悩みがあっても、障害があっても、決して一人ではない。皆が当たり前に関わり合い影響を与え合いながら、かつ自由に生きていくことができたらどんなに素晴らしいだろう。
施設内でさまざまな障害をもつ利用者さんと共に日々を過ごしているうち、自分にとって障害は身近で、決して他人事ではないのだと認識するようになった。またその過程で、今まで気づかずにいた障害に対する世間一般の対応について考えることも増えた。
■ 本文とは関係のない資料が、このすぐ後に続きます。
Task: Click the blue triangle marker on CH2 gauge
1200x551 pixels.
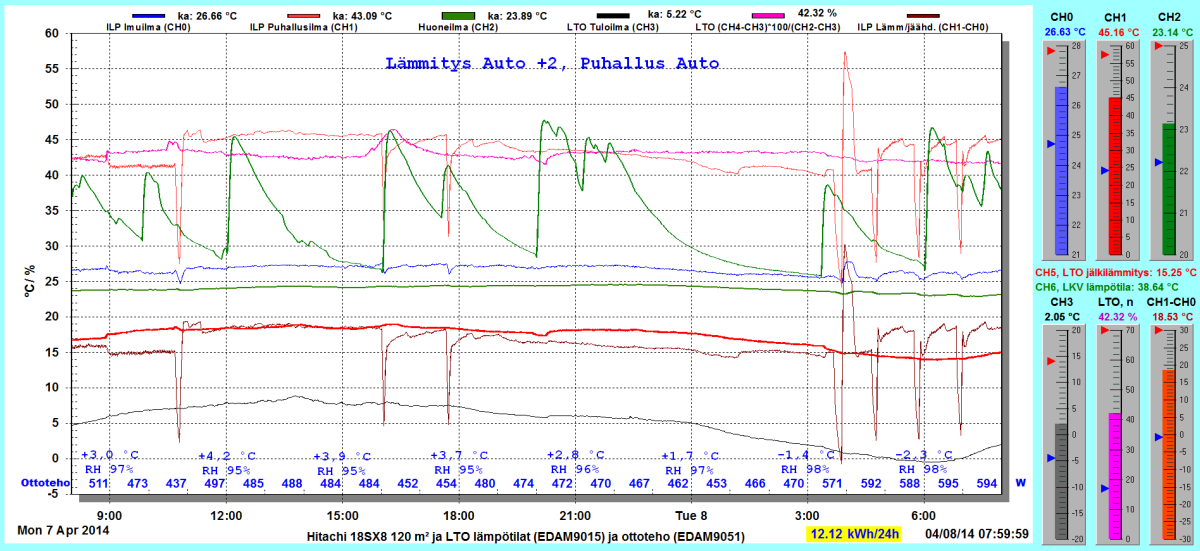Action: click(x=1158, y=162)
例えば「車椅子に乗った人が段差を越えられなくて困るので段差をなくしましょう」という障害の社会モデルの説明が頻繁に使用されているが、本当になくす必要があるのは〈段差〉ではなく、障害のある人に対する世間の〈偏った観点や認識〉かもしれない。彼らを生き辛くしている真の「障害」は、恐らく私達の潜在意識だと日々私は考えている。
世の中にはさまざまな障害を持った人がいる。昨日までは他人事だったかもしれない。しかし、今日もしなんらかの障害がある人に出会ったら、どうか意識を素通りさせないでほしいと思う。皆で意識し自分事にしていくことが、共生を目指す世の中を創るために必要であると私は強く思う。